# New German film about Beethoven



## Hunt Stromberg (Sep 6, 2021)

Looks seriously like "Amadeus" judging by this preview, but we'll see: some of you who live in Germany would have already seen it on television.


----------



## Livly_Station (Jan 8, 2014)

Looks decent. 

Biographical films that try to cover the entire life of the subject are difficult to write and usually pretty bad, in my opinion, but this one at least seems to be better than the terrible Immortal Beloved.


----------



## hammeredklavier (Feb 18, 2018)

Hunt Stromberg said:


> Looks seriously like "Amadeus"


To me, Amadeus is an overrated film/play with dumb acting/storyline. This biopic from 1991 is much better;


----------



## Livly_Station (Jan 8, 2014)

Amadeus is a surprisingly great film! -- despite the attempt to leverage interest by w****** off Mozart because audiences love this "deification of superstars", the script is very well written. And the film _is_ silly and gaudy and overblown, but in a good way. It's rare that a director knows how to shift the mood from comedy to drama effectively, but Forman nails it.
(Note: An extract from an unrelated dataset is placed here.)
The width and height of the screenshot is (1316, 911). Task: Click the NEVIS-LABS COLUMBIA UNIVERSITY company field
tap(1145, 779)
People just shouldn't see it as a biography.


----------



## Kreisler jr (Apr 21, 2021)

I saw it last year on German TV. 
It's a rather mediocre movie (hard to understand unless you already know the biography of Beethoven) but it is very different from Amadeus and historically comparably accurate (with the usual exaggerations). One problem is that it focusses on the child/teenaged Beethoven (with a framing of the old Beethoven), so not a single famous work of Beethoven is featured because obviously none of them was written in Bonn. I never saw "The immortal beloved" from the 1990s complete but "Copying Beethoven" is a better movie (although neither good nor great) than the German one.


----------



## Animal the Drummer (Nov 14, 2015)

As it happens I've not long finished the Beethoven biography by Jan Swafford, which brings out (a) how bad-tempered Beethoven was for quite a lot of the time, albeit also (b) how much suffering, physical as well as emotional, underlay that. First impression from that trailer makes me wonder how much of this the film will bring out. I'll definitely try and catch it though.


----------



## Kreisler jr (Apr 21, 2021)

The movie is more likely to bore than to annoy or provoke strong reactions, I think. I wouldn't go out of my way to watch it but if it is easily accessible, the worst thing is a waste of 100 min. or so.
(I should get on with reading the Swafford book...)


----------



## MarkW (Feb 16, 2015)

A) "Eroica" is still the best film about Beethoven.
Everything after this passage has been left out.